When only a boy he was made a slave in Rome, banished by the Roman emperor Domitian, but he managed to study under the great Roman stoic teacher Musonius Rufus. After being freed---we are not sure when or why that occurred---he went to Greece, to a little town in Epirus, where he opened his own school of philosophy.
Then there’s this gem of Epictetus, which says much about the nature and ‘purpose’ of both philosophy and life itself: ‘The essence of philosophy is that we should so live that our happiness shall depend as little as possible on external things.’ Yes, Epictetus was an early apologist for living simply. One other thing---he never speculated on life after death; indeed he never dealt directly with the subject at all.
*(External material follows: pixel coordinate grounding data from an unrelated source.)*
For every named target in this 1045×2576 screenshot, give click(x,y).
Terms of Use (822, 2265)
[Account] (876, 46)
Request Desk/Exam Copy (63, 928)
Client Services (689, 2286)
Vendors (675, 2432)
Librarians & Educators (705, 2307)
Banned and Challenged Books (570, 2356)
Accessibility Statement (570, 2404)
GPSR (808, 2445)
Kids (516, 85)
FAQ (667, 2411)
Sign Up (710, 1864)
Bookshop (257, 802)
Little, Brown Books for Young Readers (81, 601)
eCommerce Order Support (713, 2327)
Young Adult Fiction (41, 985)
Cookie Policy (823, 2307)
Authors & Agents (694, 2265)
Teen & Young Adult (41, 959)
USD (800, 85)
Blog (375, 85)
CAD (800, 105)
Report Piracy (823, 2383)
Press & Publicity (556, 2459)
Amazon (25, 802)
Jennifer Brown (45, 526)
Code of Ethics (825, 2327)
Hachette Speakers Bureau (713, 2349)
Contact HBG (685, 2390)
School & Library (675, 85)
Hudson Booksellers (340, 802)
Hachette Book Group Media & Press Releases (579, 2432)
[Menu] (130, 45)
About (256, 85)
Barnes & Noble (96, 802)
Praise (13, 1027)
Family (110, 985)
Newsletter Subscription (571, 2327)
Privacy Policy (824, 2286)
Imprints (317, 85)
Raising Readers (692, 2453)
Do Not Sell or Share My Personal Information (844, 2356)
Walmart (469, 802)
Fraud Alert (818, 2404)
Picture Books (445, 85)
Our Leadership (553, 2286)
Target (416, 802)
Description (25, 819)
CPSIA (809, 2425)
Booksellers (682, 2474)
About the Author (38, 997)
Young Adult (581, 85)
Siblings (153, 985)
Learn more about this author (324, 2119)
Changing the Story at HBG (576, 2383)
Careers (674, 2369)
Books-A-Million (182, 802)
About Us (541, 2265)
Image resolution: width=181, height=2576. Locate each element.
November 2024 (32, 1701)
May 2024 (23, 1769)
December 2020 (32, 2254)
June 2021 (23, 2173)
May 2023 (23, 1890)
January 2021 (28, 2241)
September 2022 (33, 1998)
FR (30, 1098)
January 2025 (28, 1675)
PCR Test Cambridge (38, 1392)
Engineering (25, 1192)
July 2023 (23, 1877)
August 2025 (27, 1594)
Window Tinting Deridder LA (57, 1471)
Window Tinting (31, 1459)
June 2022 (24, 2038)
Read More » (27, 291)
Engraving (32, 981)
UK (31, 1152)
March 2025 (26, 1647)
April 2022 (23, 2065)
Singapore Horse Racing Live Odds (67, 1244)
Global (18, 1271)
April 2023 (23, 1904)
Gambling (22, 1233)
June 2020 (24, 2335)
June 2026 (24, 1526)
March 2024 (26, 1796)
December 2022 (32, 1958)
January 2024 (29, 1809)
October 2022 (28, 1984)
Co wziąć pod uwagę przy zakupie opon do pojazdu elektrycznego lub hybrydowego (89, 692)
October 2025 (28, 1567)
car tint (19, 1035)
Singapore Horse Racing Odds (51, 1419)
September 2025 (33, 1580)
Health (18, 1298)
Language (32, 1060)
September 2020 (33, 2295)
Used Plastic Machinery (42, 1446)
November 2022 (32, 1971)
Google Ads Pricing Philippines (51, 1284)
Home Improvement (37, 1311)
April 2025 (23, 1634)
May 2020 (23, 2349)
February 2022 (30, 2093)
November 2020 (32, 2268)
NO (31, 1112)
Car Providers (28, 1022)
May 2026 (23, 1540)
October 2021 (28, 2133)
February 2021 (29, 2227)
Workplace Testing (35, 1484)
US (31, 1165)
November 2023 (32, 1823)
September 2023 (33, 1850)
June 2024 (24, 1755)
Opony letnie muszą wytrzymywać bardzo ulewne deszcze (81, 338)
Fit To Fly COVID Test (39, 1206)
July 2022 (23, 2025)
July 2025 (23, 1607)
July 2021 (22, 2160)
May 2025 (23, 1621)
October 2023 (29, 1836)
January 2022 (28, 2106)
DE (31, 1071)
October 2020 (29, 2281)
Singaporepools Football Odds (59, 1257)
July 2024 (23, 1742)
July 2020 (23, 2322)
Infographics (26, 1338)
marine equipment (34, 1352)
When you are going about any action, remind yourself what nature the action is. If you are going to bathe, picture to yourself the things which usually happen in the bath: some people splash the water, some push, some use abusive language, and others steal. Thus you will more safely go about this action if you say to yourself, ‘I will now go bathe, and keep my own mind in a state conformable to nature.’ And in the same manner with regard to every other action. For thus, if any hindrance arises in bathing, you will have it ready to say, ‘It was not only to bathe that I desired, but to keep my mind in a state conformable to nature; and I will not keep it if I am bothered at things that happen.
P.S. This is my 250th post on this blogsite. Heartiest thanks to my many loyal readers. IEJ.